Kidal persa, strategia ridefinita: cosa sta accadendo davvero

Tra il 25 e il 26 aprile 2026, due fatti hanno ridefinito il quadro militare in Mali: la conferma della morte del ministro della Difesa Sadio Camara in un attentato suicida a Kati, e il ritiro congiunto dall’area di Kidal delle forze maliane (FAMA) e dei mercenari russi dell’Africa Corps.

Kidal, storico bastione dell’Azawad, torna così sotto il controllo del Front de libération de l’Azawad (FLA), sostenuto sul terreno dalla coalizione jihadista Jama’at Nusrat al-Islam wal-Muslimin (JNIM).

Non è una disfatta, ma una ritirata e nel lessico militare le parole contano. Come ha scritto il ricercatore Filippo Bovo alle cui dettagliate analisi si devono le poche notizie che giungono in Italia su questo conflitto “misterioso”, restare nella base ex MINUSMA con linee di rifornimento fragili, centinaia di chilometri di territorio ostile e rischio accerchiamento avrebbe significato replicare il disastro di Tinzaouaten (luglio 2024), quando oltre 80 uomini della Wagner e decine di soldati maliani furono annientati da più di mille combattenti tuareg e jihadisti.

Questa volta Bamako ha scelto di non offrire al nemico una vittoria “spendibile”. Perché nel Sahel il piano mediatico vale quanto quello militare: una vittoria tattica può essere venduta come strategica, e diventare carburante per reclutamento, finanziamenti e propaganda.

Sahel: guerra senza confini, alleanze fluide, interessi globali

Ridurre il conflitto maliano a una guerra interna è un errore analitico, e qui torniamo alla prospettiva di Filippo Bovo: il Sahel non è uno spazio statale, ma un sistema poroso: Parliamo di un corridoio che collega Algeria, Mauritania, Burkina Faso, fino al Golfo di Guinea con Benin e Costa d’Avorio. Qui si muovono uomini, armi e capitali con una facilità che rende i confini una finzione cartografica. Inserire nuovi combattenti nelle file del FLA o del JNIM non è un problema logistico, ma una funzione del sistema.

Sul fondo, gli interessi internazionali. Francia e Stati Uniti restano attori indiretti ma strutturali. L’Algeria mantiene un ruolo ambiguo nella gestione della questione tuareg. E poi ci sono presenze più discrete — consiglieri militari, supporto tecnico — che trasformano il conflitto in una partita multilivello.

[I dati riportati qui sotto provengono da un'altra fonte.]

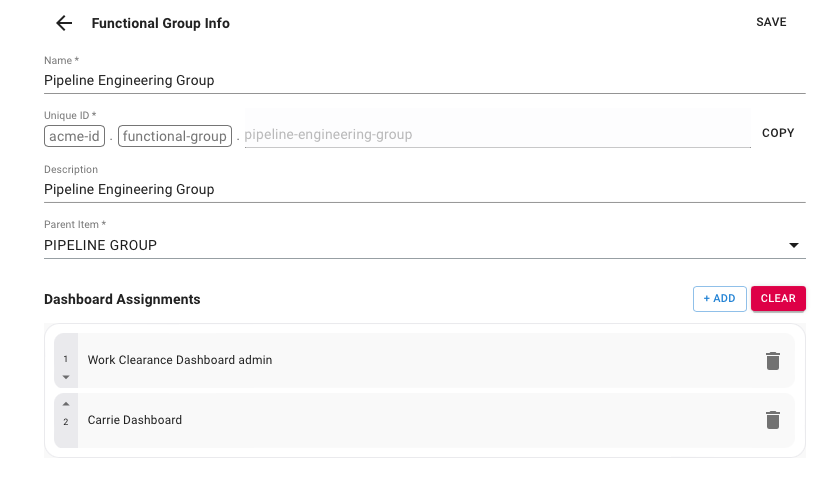
Task: Open the PIPELINE GROUP parent selector
Action: tap(410, 245)
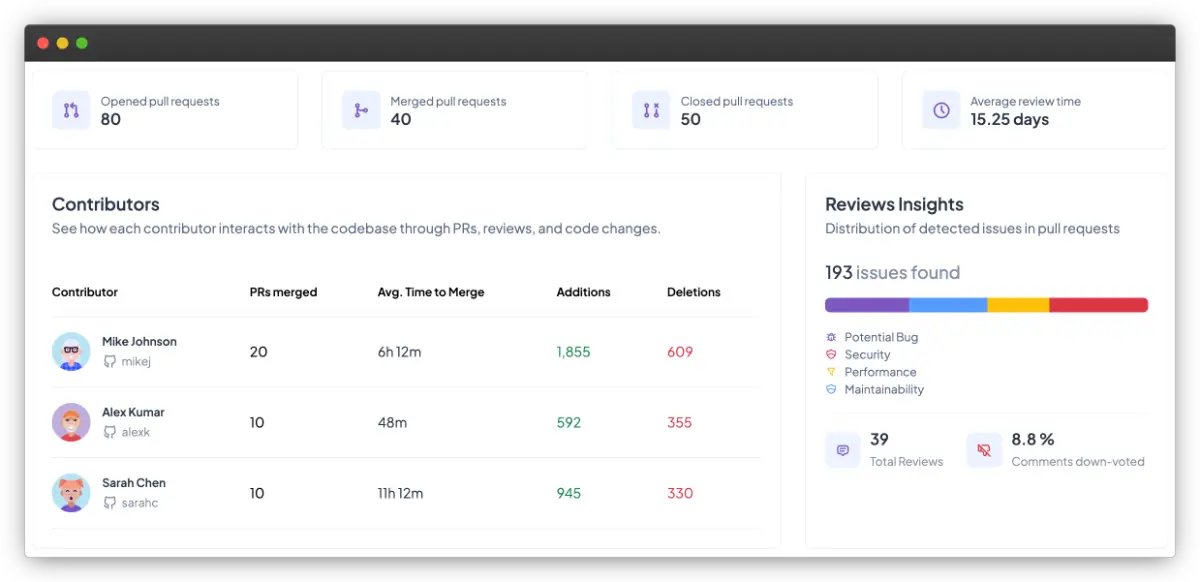Click the Comments down-voted icon
Viewport: 1200px width, 582px height.
point(984,451)
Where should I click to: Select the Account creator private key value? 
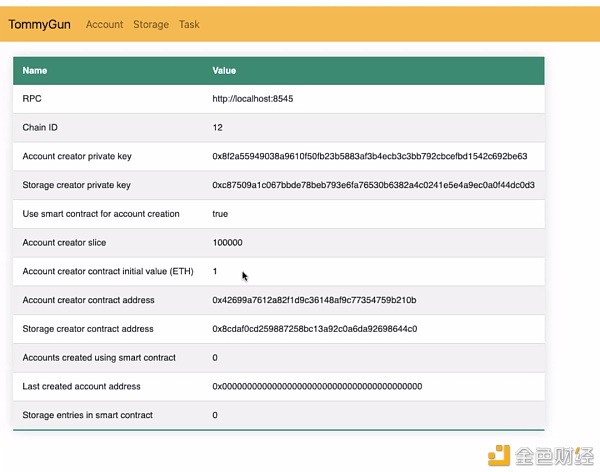[x=369, y=157]
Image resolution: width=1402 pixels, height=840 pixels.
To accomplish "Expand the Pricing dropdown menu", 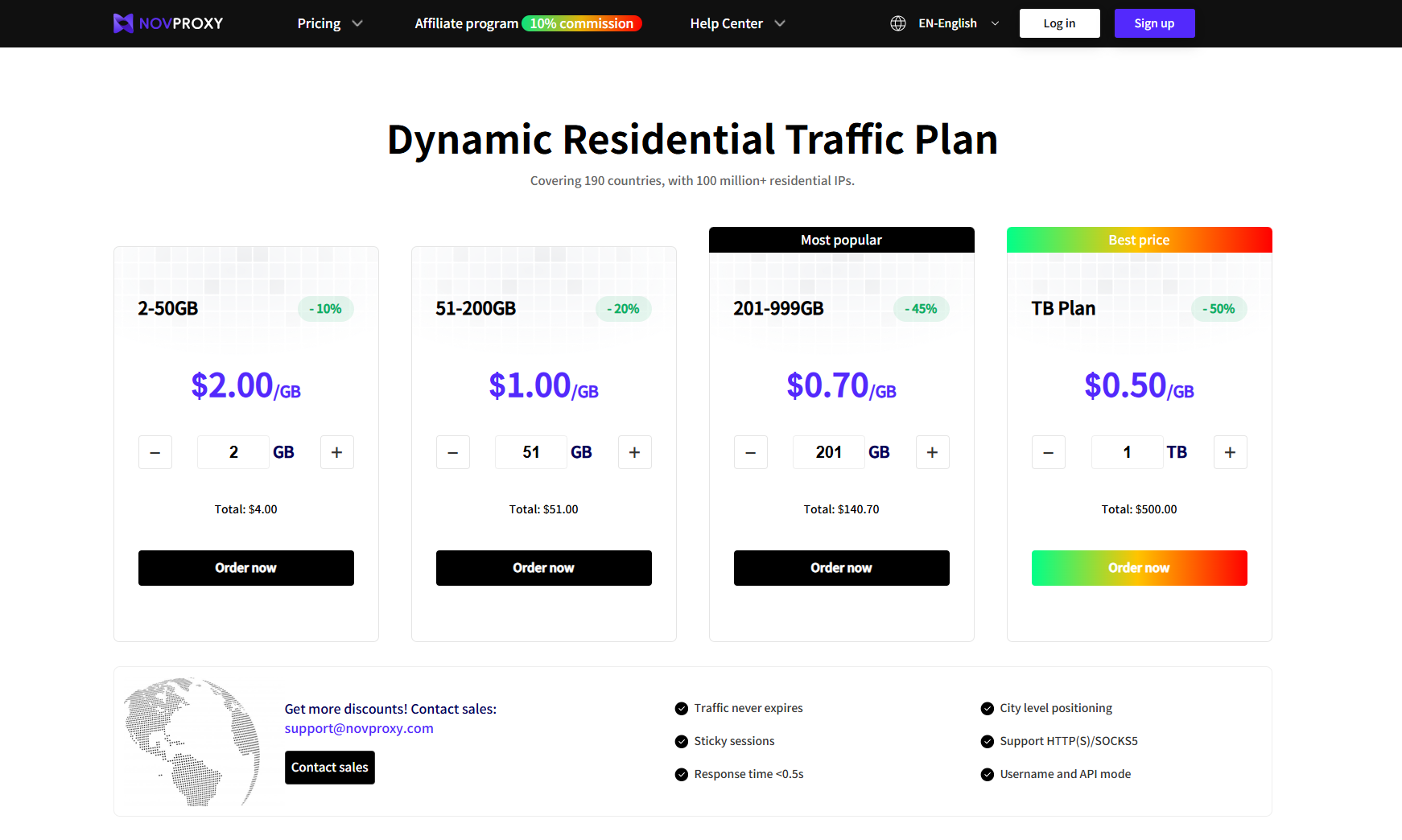I will pos(330,23).
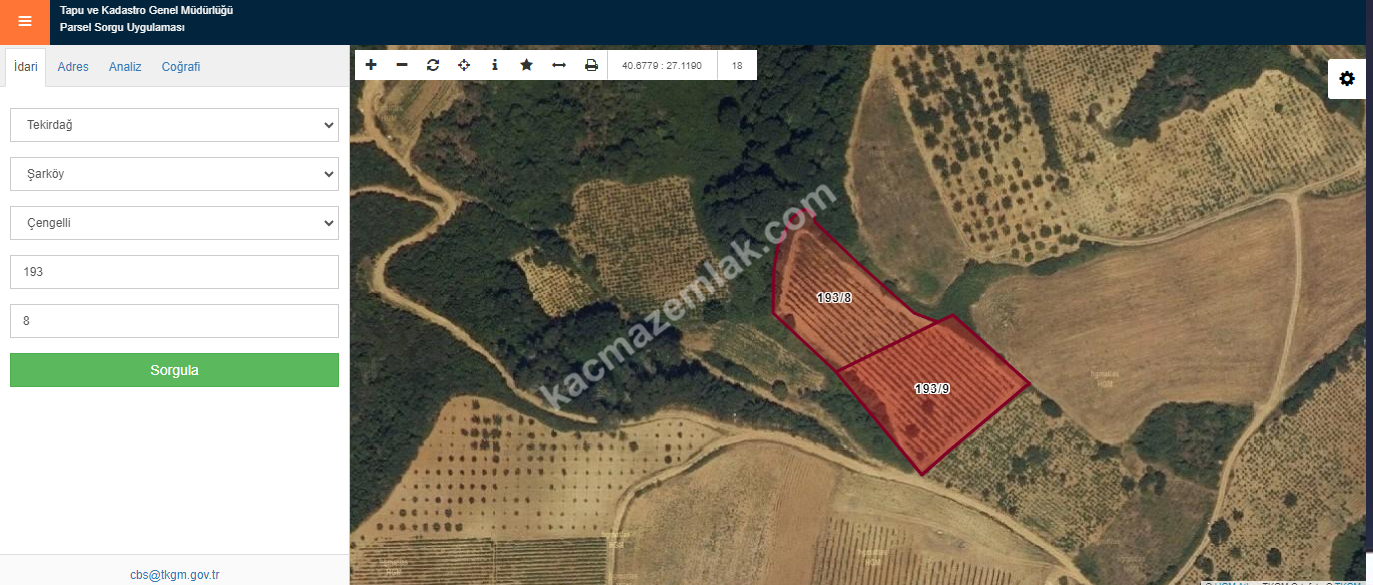
Task: Switch to the Adres tab
Action: [x=73, y=67]
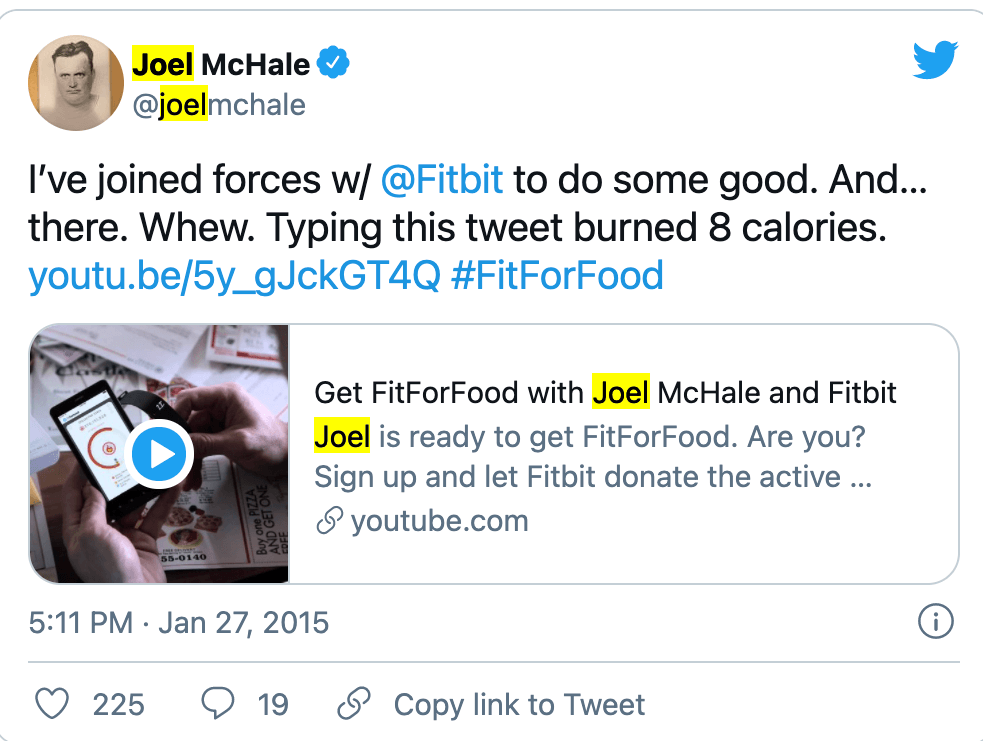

Nel frattempo, emerge un altro attore: l’ISSP, affiliato all’ISIS, entrato dal Niger e già in competizione con JNIM e FLA. Un dettaglio che cambia gli equilibri: quando i nemici iniziano a combattersi tra loro, la guerra diventa più caotica ma anche più “gestibile” per chi sa sfruttare le fratture.

La partita vera: dividere il fronte, colpire le reti, logorare

Il governo guidato da Assimi Goïta non può permettersi una guerra lineare. La strategia è più elementare — e più brutale: dividere, isolare, logorare. Da un lato, interrompere le linee di rifornimento che alimentano FLA e JNIM, tagliando i flussi da nord e da sud. Dall’altro, consolidare il controllo nel centro e nel sud del paese, evitando di aprire fronti simultanei.

Ma il vero punto è politico: separare i tuareg del FLA dai jihadisti. Non tutti combattono per le stesse ragioni. Una parte dei tuareg è disponibile a trattare, come dimostra il ruolo del GATIA, schierato con Bamako e favorevole a un’autonomia interna, non alla secessione. Se il FLA si divide, JNIM resta isolato. E una guerra su un solo fronte è una guerra più semplice.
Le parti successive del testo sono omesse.